La République islamique d’Iran a confirmé ce dimanche 1er mars 2026 au matin le décès de son guide suprême, Ali Khamenei. Ce décès survient au lendemain d’intenses frappes menées par Israël et les États-Unis contre des positions stratégiques du territoire iranien. Âgé de 86 ans, il était aux commandes depuis 1989.

Ali Khamenei
Selon la télévision d’État iranienne, la mort du dirigeant a été officiellement annoncée à 5 heures locales (1h30 GMT). Dans la foulée, les Gardiens de la révolution ont averti que les responsables de cette situation feraient face à « un châtiment sévère», laissant présager une possible escalade des tensions.
Quelques heures avant la confirmation officielle par Téhéran, le président américain Donald Trump avait déclaré publiquement qu’Ali Khamenei avait été tué. Il a affirmé que ce dernier n’avait «pas pu échapper aux services de renseignement et aux systèmes de traçage hautement sophistiqués » des États-Unis, évoquant une coopération étroite avec Israël.

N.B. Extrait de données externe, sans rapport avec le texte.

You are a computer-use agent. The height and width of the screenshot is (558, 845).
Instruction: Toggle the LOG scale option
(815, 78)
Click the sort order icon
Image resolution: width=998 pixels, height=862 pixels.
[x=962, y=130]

À la suite de cette annonce, les autorités iraniennes ont décrété une période de deuil national de 40 jours, ainsi que sept jours fériés en hommage au dirigeant disparu.
Faut-il le rappeler, la disparition d’Ali Khamenei ouvre une phase d’incertitude majeure pour l’Iran, tant sur le plan politique interne que sur le plan régional, dans un contexte déjà marqué par des décennies de rivalités et de tensions persistantes au Moyen-Orient et ses environs.